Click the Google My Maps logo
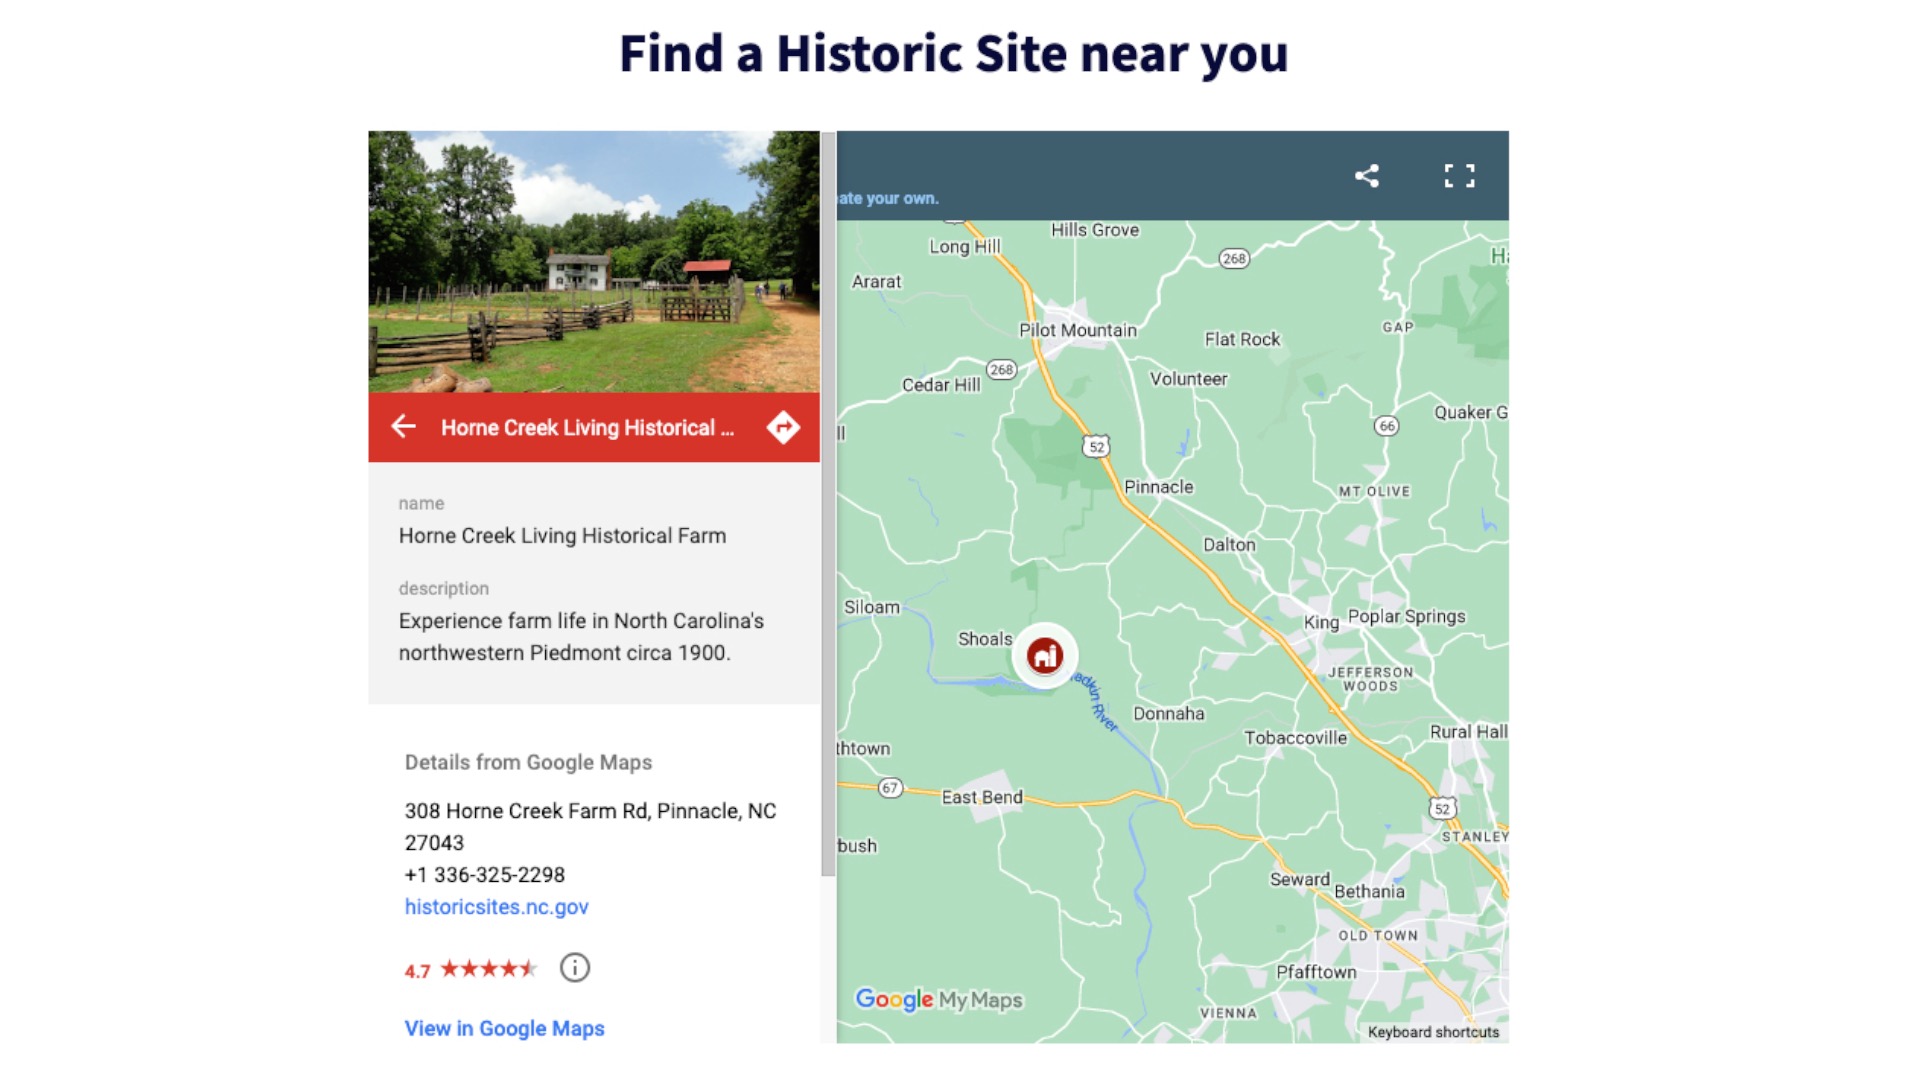pyautogui.click(x=939, y=999)
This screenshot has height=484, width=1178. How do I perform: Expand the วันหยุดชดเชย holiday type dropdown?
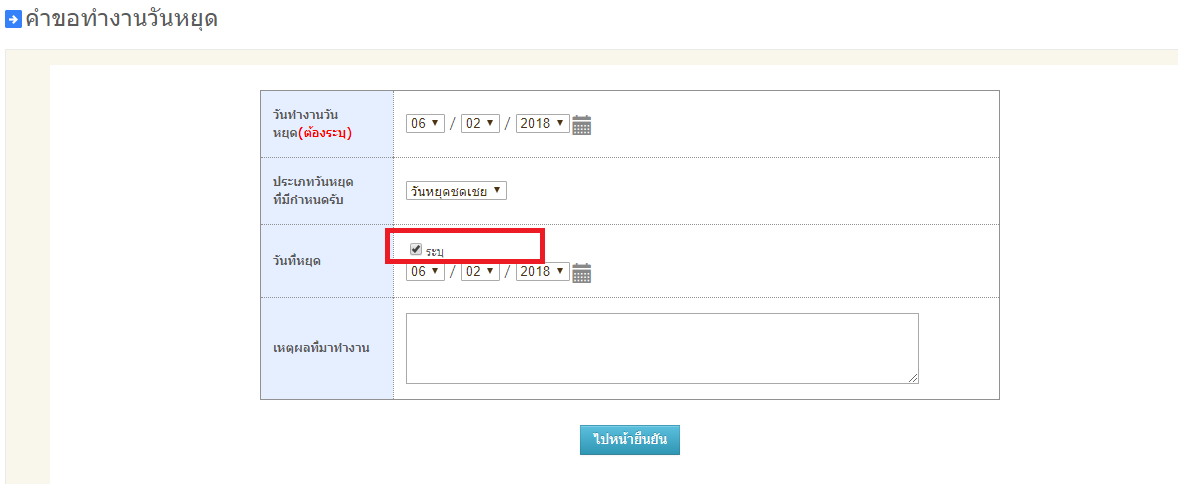coord(456,190)
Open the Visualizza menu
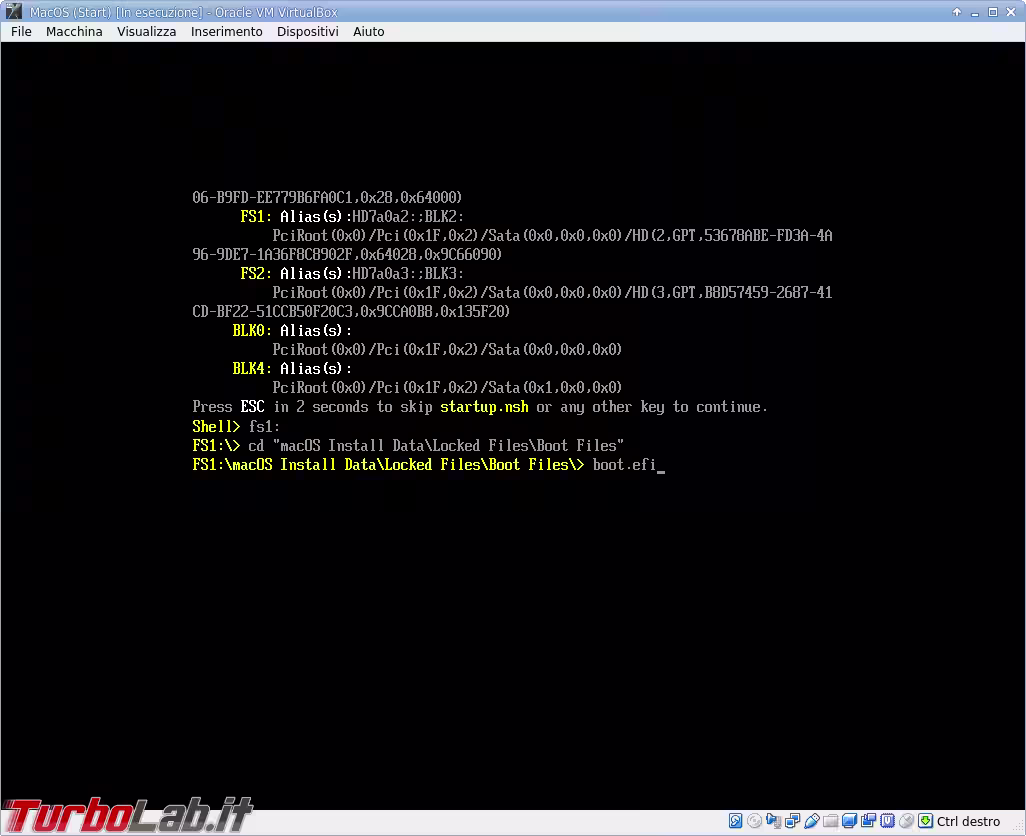Image resolution: width=1026 pixels, height=836 pixels. [x=147, y=31]
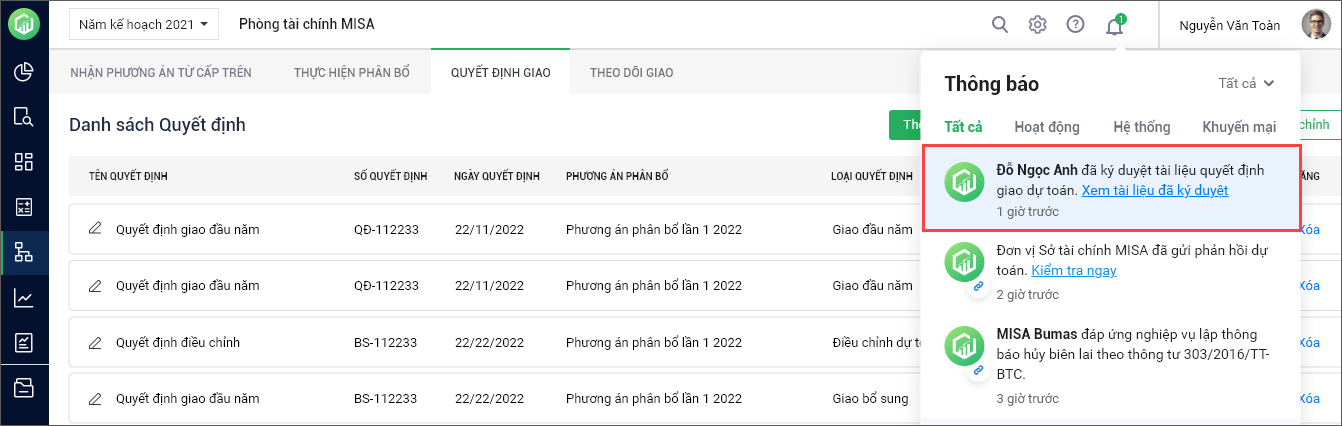
Task: Open the Tất cả notification filter dropdown
Action: (1246, 84)
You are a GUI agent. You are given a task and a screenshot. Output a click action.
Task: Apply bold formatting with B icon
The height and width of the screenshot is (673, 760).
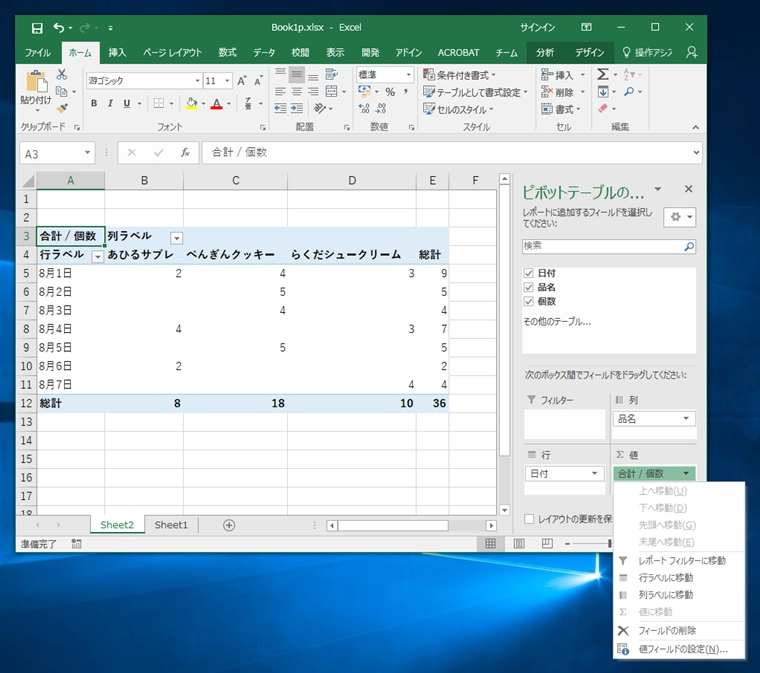pos(94,103)
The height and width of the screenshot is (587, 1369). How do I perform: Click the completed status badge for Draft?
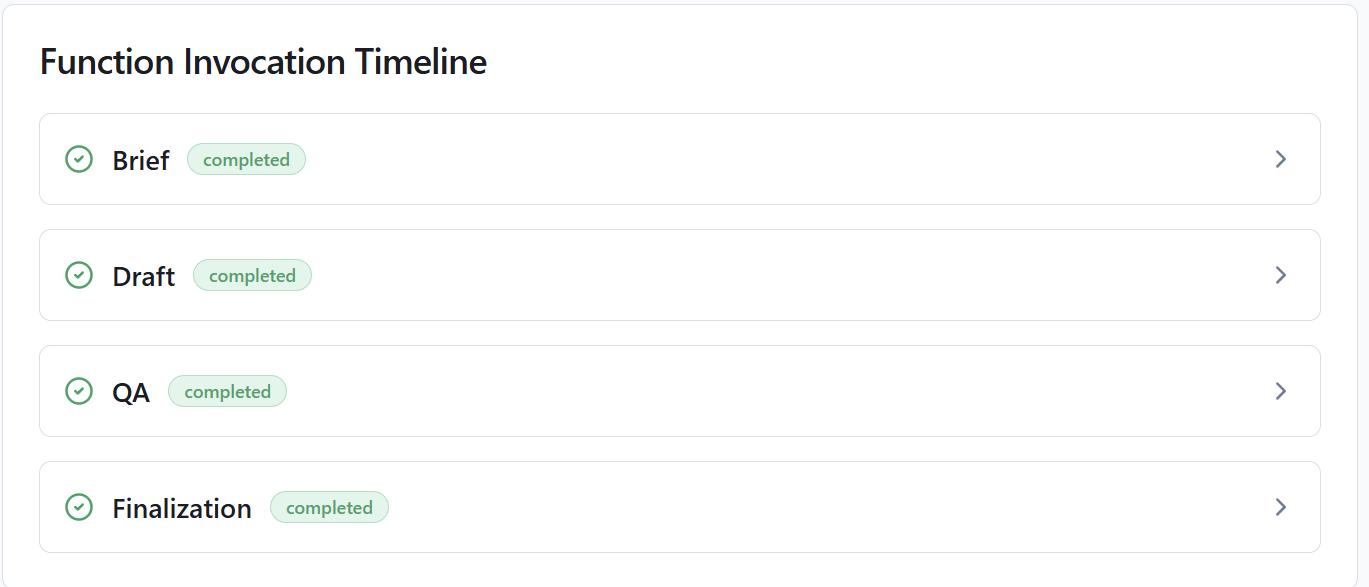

..............................

GIVEN PROBLEM =
Extract the text of every item above word for word, leaving out the pictures.

EXPECTED OUTPUT =
Click the Google My Maps logo
pyautogui.click(x=939, y=999)
This screenshot has height=484, width=1178. How do I perform: Expand the วันหยุดชดเชย holiday type dropdown?
coord(456,190)
Open the Visualizza menu
Image resolution: width=1026 pixels, height=836 pixels. [x=147, y=31]
Task: Open the Tất cả notification filter dropdown
Action: (1246, 84)
You are a GUI agent. You are given a task and a screenshot. Output a click action.
Task: Apply bold formatting with B icon
The height and width of the screenshot is (673, 760).
pos(94,103)
The height and width of the screenshot is (587, 1369). How do I perform: Click the completed status badge for Draft?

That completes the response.